# The Normal...........or Not!



## sawhorseray (Sep 18, 2021)

The other night I was invited out for a night with the “girls.” I told my husband that I would be home by midnight, “I promise!” Well, the hours passed and the margaritas went down way too easily. Around 3 a.m., a bit loaded, I headed for home. Just as I got in the door, the cuckoo clock in the hallway started up and cuckooed 3 times.
Quickly, realizing my husband would probably wake up, I cuckooed another 9 times. I was really proud of myself for coming up with such a quick-witted solution, in order to escape a possible conflict with him. (Even when totally smashed… 3 cuckoos plus 9 cuckoos totals 12 cuckoos = MIDNIGHT !)
The next morning my husband asked me what time I got in, I told him “MIDNIGHT”… he didn’t seem pissed off in the least. Whew, I got away with that one!
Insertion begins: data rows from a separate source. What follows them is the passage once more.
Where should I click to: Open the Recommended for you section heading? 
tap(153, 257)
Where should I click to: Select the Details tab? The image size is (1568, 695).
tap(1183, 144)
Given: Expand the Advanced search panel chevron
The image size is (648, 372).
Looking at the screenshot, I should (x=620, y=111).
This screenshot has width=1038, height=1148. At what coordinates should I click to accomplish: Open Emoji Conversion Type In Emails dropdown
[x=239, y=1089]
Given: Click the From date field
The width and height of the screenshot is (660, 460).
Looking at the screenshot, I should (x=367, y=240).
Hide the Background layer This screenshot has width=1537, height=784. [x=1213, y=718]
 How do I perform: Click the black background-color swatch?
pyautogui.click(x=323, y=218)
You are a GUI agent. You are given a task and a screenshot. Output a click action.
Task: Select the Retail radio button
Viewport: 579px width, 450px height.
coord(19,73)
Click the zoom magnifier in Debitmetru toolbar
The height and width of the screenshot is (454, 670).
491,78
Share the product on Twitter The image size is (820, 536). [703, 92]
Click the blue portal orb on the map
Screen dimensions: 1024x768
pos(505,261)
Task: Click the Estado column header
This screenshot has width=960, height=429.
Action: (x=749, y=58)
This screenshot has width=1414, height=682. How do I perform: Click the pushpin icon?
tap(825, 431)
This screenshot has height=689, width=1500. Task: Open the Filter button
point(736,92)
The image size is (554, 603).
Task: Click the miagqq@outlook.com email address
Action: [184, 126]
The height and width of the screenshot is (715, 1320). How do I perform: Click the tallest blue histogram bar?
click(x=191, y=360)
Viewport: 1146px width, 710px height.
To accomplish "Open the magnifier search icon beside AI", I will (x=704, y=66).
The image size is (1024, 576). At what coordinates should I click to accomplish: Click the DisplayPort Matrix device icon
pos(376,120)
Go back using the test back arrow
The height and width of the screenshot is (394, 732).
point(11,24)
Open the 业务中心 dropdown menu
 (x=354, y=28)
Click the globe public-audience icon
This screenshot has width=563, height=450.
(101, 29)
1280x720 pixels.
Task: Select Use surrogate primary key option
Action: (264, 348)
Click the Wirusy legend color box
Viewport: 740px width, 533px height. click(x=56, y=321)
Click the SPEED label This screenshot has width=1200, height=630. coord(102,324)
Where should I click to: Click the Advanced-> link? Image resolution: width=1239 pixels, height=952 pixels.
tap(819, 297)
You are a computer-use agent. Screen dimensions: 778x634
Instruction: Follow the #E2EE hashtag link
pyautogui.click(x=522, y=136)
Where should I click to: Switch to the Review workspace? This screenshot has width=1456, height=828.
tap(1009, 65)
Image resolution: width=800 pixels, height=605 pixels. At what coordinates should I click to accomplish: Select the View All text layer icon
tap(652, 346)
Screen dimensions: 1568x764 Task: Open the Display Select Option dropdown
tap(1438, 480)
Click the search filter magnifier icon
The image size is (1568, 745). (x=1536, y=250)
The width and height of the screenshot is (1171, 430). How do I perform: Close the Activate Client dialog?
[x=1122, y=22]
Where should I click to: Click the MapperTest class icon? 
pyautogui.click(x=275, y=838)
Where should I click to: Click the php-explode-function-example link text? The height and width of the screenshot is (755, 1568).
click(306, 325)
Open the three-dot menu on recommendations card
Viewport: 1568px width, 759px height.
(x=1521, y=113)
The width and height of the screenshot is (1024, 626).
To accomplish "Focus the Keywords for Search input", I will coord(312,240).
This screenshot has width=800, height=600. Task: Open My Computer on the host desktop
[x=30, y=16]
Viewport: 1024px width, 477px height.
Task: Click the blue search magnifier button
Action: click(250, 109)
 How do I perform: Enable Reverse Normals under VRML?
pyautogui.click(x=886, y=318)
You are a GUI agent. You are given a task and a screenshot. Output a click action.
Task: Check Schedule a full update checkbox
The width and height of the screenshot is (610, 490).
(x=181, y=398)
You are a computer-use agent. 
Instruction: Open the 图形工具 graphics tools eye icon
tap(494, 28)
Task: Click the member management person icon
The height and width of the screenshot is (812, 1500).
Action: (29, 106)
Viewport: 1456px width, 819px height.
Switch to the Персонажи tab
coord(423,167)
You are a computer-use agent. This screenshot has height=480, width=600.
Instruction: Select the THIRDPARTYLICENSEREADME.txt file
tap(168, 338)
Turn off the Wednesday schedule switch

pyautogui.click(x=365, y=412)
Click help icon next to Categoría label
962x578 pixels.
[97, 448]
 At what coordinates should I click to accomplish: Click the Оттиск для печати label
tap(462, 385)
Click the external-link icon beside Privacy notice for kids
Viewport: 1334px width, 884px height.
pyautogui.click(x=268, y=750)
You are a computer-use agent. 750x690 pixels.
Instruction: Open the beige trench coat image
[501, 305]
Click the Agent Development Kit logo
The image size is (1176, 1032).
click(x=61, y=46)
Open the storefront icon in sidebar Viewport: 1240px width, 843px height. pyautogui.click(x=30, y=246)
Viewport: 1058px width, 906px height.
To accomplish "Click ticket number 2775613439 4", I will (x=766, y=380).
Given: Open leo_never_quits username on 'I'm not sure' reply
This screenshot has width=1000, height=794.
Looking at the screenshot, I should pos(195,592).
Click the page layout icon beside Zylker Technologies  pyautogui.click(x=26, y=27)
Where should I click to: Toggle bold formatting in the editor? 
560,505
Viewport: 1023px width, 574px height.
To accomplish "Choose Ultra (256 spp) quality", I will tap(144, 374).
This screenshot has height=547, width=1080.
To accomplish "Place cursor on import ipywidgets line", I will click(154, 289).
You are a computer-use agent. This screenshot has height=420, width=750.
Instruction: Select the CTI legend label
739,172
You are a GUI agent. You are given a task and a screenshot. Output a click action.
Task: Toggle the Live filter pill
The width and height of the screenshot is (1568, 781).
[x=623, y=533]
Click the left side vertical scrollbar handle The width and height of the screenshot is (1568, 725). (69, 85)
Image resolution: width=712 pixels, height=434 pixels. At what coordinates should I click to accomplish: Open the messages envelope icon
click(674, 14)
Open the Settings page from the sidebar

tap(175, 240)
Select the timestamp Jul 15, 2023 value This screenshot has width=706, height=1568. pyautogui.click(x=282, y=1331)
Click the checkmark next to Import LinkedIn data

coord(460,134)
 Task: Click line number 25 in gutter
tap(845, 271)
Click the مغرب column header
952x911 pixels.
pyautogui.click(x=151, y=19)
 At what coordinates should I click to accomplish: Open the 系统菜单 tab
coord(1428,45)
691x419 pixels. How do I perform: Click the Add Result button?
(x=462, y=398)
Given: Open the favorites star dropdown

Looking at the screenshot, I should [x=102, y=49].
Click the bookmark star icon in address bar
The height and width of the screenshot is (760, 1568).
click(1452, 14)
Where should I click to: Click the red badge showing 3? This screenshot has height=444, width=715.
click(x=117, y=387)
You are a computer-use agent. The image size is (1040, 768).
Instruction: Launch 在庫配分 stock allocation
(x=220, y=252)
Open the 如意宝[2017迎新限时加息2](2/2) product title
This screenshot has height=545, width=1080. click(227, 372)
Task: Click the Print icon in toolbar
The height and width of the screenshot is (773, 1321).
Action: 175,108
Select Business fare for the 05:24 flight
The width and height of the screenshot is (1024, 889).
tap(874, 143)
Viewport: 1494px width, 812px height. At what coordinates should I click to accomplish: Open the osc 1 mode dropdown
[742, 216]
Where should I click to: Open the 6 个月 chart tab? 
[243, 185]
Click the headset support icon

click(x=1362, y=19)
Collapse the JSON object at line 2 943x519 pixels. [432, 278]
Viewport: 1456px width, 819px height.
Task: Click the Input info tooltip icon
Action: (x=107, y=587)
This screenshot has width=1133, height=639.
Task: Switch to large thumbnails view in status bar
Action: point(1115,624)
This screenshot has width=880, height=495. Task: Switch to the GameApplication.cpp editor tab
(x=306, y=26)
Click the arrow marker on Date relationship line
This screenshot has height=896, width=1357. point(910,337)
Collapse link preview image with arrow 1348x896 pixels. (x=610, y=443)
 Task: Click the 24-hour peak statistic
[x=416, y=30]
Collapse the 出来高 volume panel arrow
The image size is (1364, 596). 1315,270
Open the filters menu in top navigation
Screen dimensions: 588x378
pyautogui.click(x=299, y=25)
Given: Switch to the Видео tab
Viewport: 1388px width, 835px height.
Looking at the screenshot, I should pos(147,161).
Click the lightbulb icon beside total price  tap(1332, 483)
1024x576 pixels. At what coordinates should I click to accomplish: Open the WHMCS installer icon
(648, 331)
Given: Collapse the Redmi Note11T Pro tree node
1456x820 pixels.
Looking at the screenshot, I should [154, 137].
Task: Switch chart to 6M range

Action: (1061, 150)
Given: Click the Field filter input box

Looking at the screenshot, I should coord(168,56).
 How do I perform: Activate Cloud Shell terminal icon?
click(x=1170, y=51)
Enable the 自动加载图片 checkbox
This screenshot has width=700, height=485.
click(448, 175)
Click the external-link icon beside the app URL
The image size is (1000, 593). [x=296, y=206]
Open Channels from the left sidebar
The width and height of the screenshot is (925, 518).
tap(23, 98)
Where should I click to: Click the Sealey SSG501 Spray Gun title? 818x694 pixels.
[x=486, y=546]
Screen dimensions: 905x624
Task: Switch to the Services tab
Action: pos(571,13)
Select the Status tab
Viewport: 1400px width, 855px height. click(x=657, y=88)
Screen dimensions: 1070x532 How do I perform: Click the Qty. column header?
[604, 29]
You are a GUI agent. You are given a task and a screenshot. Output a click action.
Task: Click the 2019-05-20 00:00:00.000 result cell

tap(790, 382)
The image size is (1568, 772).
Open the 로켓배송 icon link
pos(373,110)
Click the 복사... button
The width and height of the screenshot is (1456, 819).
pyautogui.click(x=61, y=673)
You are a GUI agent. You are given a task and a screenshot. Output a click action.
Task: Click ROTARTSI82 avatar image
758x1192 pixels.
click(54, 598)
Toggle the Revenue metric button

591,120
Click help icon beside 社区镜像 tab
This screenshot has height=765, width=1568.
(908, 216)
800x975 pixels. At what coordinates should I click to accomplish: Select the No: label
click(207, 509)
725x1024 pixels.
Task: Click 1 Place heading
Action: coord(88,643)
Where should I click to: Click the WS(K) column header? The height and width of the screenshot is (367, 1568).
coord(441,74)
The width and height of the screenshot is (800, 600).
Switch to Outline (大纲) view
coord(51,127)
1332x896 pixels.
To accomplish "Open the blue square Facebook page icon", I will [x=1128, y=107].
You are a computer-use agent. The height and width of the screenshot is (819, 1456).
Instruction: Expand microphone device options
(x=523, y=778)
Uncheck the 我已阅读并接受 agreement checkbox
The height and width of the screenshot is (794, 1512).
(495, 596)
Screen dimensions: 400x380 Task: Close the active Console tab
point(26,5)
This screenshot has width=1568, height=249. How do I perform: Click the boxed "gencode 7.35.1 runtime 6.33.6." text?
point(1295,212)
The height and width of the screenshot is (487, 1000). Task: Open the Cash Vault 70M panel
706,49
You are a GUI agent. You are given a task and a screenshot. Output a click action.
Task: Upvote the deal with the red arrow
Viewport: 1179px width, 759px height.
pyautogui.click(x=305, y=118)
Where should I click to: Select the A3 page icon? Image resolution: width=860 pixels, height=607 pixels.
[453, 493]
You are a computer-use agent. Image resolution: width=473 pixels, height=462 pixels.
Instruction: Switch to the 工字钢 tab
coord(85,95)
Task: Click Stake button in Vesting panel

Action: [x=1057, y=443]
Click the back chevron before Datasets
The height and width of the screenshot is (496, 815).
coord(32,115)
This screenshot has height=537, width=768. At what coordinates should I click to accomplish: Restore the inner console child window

Then he said “We need a new cuckoo clock.” When I asked him why, he said, “Well, last night our clock cuckooed three times, then said “oh shit” Cuckooed 4 more times, cleared its throat, cuckooed another three times, giggled, cuckooed twice more, and then tripped over the coffee table and farted.


----------



## chef jimmyj (Sep 18, 2021)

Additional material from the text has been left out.